### LESETEXT
Tagesbericht 1 – Sonntag, 26.3.2023
Um 8:00 Uhr ging es am Lübecker Hauptbahnhof los und nach 11 Stunden sind wir mit leichter Verspätung in Danzig angekommen. Ein Weg-Video hat uns von der Haltestelle zur Jugendherberge geleitet und dort gab es ein großes Hallo mit Begrüßungsessen. Leider nur im kleinen Kreis, weil die Gruppe aus Emmerich wegen des Streiks am Flughafen Düsseldorf nicht nach Danzig fliegen konnte, sondern zehn Stunden später in einen Flix-Bus einsteigen musste. (Martin)
Tagesbericht 2 – Montag, 27.3.2023
Wegen der noch deutlich kleineren Gruppe sind wir heute etwas später in die Schule gefahren und haben dort als erstes die Namenkenntnis in der Gruppe aufgefrischt und uns dann die Schule von den Danziger Schülern zeigen lassen. Es ist die Schule, die Günter Grass als Kind besucht hat und auf die auch sein Roman-Held aus der Blechtrommel, Oskar Matzerat, genau einen Tag gegangen ist.
Nach der Führung haben wir im Theaterraum für alle größeren Klassen auf Englisch das Hanse-Roman-Projekt vorgestellt. Zum Mittagessen sind wir in die Stadt gefahren und haben dort ein typisch polnisches Nationalgericht serviert bekommen: Pierogi. Es gab viele verschiedene Variationen, die man erst seit kurzem in Restaurants bekommen kann. Vorher haben immer die Hausfrauen ihre Pierogi gemacht.
Als alle satt waren, haben uns die polnischen Schüler:nnen ins Bernsteinmuseum geführt.
(Martin)
Tagesbericht 3 – Dienstag, – 28.3.2023
Heute Morgen haben wir um acht alle gemeinsam mit den Emmerichern gefrühstückt und sind dann mit der Straßenbahn zu einem Treffen mit der Vorsitzenden des Stadtrates gefahren. Vorher haben wir im frisch gefallenen Schnee einen Schneemann gebaut. Das hat sehr viel Spaß gemacht!
Als wir dann im Neuen Rathaus angekommen waren, hat uns die Vorsitzende des Stadtrates eigens eine Tour gegeben und wir haben unser Projekt vorgestellt. Das Danziger Rathaus ist wirklich wunderschön und hat eine interessante Geschichte, da es von den Nazis und dann von den Sowjets besetzt wurde.

### DATEN
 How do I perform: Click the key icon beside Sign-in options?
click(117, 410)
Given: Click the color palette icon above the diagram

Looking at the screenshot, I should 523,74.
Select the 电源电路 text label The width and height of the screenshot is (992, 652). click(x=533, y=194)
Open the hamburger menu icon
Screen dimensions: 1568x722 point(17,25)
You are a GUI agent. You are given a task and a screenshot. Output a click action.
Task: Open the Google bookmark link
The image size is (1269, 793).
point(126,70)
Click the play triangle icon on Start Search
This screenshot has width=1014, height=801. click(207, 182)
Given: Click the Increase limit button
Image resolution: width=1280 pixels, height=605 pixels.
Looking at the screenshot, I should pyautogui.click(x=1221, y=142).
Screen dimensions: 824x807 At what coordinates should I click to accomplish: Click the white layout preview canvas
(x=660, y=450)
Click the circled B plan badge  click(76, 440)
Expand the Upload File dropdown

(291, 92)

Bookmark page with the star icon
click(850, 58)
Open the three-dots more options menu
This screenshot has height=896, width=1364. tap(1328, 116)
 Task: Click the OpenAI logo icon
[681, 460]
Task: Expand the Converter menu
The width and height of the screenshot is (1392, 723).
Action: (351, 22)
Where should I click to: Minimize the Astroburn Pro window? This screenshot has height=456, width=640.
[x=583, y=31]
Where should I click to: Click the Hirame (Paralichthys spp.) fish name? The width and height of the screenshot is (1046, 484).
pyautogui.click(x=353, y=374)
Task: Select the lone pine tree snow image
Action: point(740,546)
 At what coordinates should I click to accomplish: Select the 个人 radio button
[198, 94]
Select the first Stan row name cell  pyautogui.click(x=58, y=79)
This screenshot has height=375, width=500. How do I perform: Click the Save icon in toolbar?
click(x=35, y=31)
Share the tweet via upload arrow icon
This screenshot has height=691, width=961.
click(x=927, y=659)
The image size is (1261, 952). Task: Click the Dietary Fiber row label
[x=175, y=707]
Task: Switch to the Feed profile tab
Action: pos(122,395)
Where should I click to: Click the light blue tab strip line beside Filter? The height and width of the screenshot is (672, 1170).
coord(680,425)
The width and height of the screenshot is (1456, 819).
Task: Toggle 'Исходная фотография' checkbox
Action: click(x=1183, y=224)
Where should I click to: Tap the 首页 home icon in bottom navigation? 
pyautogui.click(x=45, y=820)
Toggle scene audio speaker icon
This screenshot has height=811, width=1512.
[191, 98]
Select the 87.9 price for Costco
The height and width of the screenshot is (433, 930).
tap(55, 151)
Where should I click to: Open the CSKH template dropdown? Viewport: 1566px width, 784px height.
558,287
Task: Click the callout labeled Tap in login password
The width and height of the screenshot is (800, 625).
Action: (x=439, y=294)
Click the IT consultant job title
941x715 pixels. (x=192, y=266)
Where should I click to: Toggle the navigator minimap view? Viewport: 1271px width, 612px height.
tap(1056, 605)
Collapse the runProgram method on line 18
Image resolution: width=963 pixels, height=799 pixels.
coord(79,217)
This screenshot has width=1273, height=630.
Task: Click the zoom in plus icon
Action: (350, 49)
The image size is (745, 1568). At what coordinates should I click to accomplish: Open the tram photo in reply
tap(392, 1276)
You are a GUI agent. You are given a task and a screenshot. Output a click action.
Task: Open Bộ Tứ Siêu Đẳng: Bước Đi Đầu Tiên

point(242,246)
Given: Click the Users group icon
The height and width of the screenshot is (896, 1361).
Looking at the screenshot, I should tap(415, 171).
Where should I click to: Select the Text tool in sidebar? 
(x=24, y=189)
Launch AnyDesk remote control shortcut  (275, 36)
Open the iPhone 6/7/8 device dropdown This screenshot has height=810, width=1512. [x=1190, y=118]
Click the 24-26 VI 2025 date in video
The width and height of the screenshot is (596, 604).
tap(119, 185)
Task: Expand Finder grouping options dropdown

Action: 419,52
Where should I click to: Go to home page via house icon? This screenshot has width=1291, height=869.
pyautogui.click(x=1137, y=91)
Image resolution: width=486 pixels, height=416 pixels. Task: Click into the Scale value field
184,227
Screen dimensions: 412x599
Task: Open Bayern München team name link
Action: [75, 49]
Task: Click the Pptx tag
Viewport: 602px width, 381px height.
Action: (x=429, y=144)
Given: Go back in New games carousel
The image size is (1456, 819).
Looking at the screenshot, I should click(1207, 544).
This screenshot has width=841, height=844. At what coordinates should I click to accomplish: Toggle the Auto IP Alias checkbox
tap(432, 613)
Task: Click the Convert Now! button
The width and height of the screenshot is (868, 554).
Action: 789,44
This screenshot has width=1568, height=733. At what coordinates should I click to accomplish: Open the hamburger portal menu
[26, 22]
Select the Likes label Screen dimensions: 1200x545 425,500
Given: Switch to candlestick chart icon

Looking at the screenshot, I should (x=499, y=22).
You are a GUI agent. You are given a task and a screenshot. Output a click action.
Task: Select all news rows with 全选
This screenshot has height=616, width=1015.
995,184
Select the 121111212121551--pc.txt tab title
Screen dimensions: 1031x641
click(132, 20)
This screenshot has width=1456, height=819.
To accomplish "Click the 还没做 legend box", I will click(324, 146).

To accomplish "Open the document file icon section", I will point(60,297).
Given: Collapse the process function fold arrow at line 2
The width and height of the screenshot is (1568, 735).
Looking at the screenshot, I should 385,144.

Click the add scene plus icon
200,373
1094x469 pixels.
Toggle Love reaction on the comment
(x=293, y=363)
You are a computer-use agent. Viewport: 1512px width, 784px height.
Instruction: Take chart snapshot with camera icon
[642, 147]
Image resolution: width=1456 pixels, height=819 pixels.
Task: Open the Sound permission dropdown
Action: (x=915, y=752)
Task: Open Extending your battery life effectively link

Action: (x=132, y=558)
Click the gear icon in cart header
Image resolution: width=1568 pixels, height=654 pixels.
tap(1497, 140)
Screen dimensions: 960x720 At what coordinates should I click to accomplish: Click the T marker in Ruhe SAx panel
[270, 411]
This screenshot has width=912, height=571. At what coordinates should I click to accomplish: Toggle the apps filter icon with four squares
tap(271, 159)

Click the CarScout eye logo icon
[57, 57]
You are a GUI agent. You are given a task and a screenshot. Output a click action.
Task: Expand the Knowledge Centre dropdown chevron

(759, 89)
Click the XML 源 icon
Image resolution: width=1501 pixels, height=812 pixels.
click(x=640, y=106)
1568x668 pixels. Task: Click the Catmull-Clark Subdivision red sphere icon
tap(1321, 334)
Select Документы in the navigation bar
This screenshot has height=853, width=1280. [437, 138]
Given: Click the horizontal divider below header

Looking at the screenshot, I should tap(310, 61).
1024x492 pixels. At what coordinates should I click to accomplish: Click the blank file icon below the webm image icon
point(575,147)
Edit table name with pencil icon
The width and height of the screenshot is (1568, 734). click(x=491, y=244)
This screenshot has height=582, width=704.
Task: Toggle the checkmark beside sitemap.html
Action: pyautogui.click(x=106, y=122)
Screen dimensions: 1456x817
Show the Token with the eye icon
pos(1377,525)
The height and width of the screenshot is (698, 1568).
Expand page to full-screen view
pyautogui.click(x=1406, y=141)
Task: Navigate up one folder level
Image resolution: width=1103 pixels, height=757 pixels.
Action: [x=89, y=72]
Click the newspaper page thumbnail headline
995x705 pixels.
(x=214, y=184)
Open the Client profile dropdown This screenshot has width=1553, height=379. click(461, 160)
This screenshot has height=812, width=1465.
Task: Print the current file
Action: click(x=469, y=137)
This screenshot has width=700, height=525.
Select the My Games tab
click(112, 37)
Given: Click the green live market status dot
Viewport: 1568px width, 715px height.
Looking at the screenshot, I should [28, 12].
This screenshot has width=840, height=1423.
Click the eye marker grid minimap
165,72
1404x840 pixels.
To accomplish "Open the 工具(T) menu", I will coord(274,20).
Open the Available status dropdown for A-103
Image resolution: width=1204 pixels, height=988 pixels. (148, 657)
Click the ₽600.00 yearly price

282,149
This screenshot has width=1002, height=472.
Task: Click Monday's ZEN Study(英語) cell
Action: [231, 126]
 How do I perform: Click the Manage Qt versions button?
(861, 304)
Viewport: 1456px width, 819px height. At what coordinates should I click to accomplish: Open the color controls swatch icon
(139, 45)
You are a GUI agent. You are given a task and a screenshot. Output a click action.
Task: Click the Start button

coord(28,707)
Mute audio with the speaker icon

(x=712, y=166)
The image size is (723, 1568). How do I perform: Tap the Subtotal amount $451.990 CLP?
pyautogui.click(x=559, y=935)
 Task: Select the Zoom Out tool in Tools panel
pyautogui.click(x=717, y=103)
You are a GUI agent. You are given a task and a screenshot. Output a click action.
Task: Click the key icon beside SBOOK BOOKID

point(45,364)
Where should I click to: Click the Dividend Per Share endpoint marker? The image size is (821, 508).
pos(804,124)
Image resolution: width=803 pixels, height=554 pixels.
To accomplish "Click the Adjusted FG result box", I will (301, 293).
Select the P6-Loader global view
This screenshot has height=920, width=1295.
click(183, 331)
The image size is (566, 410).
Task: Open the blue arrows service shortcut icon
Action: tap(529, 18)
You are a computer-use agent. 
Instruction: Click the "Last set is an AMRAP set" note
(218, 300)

### ÜBUNGSAUFGABEN
• A. Geben Sie aus dem Text über die Danzig-Fahrt den Abschnitt zwischen „Nach der Führung“ und „ins Bernsteinmuseum geführt.“ einschließlich wortgetreu wieder.
• B. Führen Sie den Text über die Danzig-Fahrt im Anschluss an seinen letzten Satz weiter.
Die Auflistung stammt aus einer anderen Quelle als der Text über die Danzig-Fahrt.

### LÖSUNGEN
• A.
Nach der Führung haben wir im Theaterraum für alle größeren Klassen auf Englisch das Hanse-Roman-Projekt vorgestellt. Zum Mittagessen sind wir in die Stadt gefahren und haben dort ein typisch polnisches Nationalgericht serviert bekommen: Pierogi. Es gab viele verschiedene Variationen, die man erst seit kurzem in Restaurants bekommen kann. Vorher haben immer die Hausfrauen ihre Pierogi gemacht.
Als alle satt waren, haben uns die polnischen Schüler:nnen ins Bernsteinmuseum geführt.

• B.
Danach gab es eine abenteuerliche Stadttour durch Danzig mit Schneesturm. Leider haben wir daher die Schönheit Danzigs nur teilweise sehen können, aber wir haben gemerkt, wie viel Geschichte die Stadt hat und wie wichtig sie war und auch immer noch ist.
Als Nächstes sind wir zu der Stadtpräsidentin von Danzig gegangen. Wir waren alle ein bisschen durchgefroren, aber zum Glück gab es dort Tee, Kaffee und Kekse. Wir haben auch alle ein kleines Geschenk von ihr bekommen.
Nachdem sich jeder ein wenig aufgewärmt hatte, haben wir eine Video-Konferenz mit Herrn Puschaddel, dem S tadtpräsidenten von Lübeck gehalten und dort auch wieder unser Projekt vorgestellt.
Zum Mittagessen gab es wieder etwas typisch Polnisches: Schnitzel mit Rotkohl und Kartoffeln.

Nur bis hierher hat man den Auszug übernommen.